Given task A: Translate this sentence from the Pipeline v2 page into German: "The sequential variants run without any parallelization framework, while the ray variants use Ray for distributed computing."
Given task B: According to the Pipeline v2 page, what spatial resolution results from using Sentinel 2 imagery as optical input?

[start Text section]

Skip to content

Pipeline v2

The following document describes the pipeline which lead to the DARTS v1 dataset and will potentially lead to the DARTS v2 dataset. The orginial v1 dataset was not created with this repository, however, a newer, faster version of this pipeline is implemented here, which still uses the exact same pipeline-steps. Hence, it should be possible to re-create the DARTS v1 dataset with this repository. The implemented pipeline in this repository could potentially be used for future iterations and releases of the DARTS dataset.

In addition to the PLANET version of the DARTS dataset, the pipeline also supports Sentinel 2 imagery as optical input, resulting in a lower spatial resolution (10m instead of 3m).

Note

The v1 / v2 pipeline is also aliased by legacy pipeline somewhere deep in the code.

As of right now, four basic realizations of the v2 pipeline are implemented:

  • darts inference sentinel2-sequential
  • darts inference planet-sequential
  • darts inference sentinel2-ray
  • darts inference planet-ray

The sequential variants run without any parallelization framework, while the ray variants use Ray for distributed computing.

The pipeline currently consists of the following steps:

  1. Load the optical and auxiliary data This step depends on the realization of the pipeline. Either darts_acquisition.load_planet_scene, darts_acquisition.load_gee_s2_sr_scene or darts_acquisition.load_cdse_s2_sr_scene. Also loads the masks if not loaded from GEE or CDSE: darts_acquisition.load_planet_masks, for the GEE and CDSE versions the masks are already included. For the auxiliary data: darts_acquisition.load_arcticdem and darts_acquisition.load_tcvis
  2. Preprocess the optical data: darts_preprocessing.preprocess_v2.

[end Text section]
[start Extracted information]

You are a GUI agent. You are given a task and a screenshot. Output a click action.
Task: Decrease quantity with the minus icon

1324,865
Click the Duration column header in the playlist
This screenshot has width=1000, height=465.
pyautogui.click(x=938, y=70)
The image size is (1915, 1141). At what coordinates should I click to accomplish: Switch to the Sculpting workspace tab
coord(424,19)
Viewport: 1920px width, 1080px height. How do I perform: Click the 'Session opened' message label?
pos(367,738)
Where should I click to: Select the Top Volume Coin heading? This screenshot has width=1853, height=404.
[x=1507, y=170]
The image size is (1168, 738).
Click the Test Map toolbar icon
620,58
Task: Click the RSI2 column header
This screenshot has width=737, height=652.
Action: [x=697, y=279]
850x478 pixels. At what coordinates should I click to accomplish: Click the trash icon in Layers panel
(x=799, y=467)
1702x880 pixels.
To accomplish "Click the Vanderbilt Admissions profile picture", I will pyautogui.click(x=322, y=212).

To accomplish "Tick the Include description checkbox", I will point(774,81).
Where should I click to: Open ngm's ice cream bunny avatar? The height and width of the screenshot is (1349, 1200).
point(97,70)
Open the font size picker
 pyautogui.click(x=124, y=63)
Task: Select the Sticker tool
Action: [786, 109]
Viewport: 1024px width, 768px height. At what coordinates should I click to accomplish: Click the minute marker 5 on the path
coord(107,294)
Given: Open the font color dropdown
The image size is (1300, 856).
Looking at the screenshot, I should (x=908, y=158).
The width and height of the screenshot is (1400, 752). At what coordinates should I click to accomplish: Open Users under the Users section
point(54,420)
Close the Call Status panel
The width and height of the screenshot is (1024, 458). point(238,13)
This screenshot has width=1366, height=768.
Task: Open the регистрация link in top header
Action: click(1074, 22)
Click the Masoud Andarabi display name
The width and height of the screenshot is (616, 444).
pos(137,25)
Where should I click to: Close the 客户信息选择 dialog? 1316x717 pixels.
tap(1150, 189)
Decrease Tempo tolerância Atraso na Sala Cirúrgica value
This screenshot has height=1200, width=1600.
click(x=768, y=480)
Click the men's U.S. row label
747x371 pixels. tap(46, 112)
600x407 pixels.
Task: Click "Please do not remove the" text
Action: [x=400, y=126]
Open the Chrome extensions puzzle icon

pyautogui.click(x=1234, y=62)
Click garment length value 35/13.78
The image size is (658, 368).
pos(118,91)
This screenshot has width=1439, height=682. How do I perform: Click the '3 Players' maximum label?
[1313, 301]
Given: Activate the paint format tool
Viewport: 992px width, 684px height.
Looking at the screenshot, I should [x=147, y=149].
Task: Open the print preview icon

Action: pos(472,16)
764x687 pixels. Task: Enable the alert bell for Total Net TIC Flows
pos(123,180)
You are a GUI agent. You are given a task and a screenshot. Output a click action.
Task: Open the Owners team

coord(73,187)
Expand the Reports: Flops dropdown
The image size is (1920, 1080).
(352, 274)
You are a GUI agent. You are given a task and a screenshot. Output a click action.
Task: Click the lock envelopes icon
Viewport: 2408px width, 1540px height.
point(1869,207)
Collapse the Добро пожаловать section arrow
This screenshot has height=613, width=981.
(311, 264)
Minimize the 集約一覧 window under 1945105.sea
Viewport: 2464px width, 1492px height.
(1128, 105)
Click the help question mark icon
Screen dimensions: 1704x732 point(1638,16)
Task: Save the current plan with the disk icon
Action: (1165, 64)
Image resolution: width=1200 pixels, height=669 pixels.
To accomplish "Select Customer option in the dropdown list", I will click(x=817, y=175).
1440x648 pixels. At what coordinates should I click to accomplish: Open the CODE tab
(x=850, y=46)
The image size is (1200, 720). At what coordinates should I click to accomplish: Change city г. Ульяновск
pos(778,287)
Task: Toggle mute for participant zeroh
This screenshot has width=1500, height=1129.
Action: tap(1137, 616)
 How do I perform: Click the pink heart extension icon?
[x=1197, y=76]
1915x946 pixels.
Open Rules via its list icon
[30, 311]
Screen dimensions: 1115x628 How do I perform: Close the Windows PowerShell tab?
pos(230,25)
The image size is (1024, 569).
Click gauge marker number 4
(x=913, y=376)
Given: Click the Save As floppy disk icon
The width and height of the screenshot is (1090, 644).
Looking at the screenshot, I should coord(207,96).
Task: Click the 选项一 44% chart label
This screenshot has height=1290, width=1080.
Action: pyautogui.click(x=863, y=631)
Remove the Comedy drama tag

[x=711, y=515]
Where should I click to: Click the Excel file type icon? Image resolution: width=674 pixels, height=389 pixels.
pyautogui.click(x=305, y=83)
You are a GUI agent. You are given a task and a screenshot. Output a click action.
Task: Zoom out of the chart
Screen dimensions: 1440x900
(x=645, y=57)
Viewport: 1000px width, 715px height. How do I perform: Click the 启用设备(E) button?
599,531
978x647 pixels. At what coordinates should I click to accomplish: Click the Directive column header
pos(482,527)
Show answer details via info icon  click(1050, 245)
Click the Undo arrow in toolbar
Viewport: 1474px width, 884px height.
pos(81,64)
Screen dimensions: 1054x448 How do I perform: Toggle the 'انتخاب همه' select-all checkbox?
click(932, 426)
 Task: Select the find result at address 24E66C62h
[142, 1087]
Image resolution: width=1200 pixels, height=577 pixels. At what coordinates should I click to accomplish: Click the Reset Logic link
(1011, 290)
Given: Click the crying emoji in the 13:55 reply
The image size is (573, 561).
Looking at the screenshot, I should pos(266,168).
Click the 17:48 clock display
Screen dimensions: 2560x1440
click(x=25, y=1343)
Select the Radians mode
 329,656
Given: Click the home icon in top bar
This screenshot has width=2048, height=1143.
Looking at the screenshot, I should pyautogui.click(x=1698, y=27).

[end Extracted information]

Result A: Die sequenziellen Varianten laufen ohne jegliches Parallelisierungs-Framework, während die Ray-Varianten Ray für verteiltes Rechnen verwenden.

Result B: 10m instead of 3m.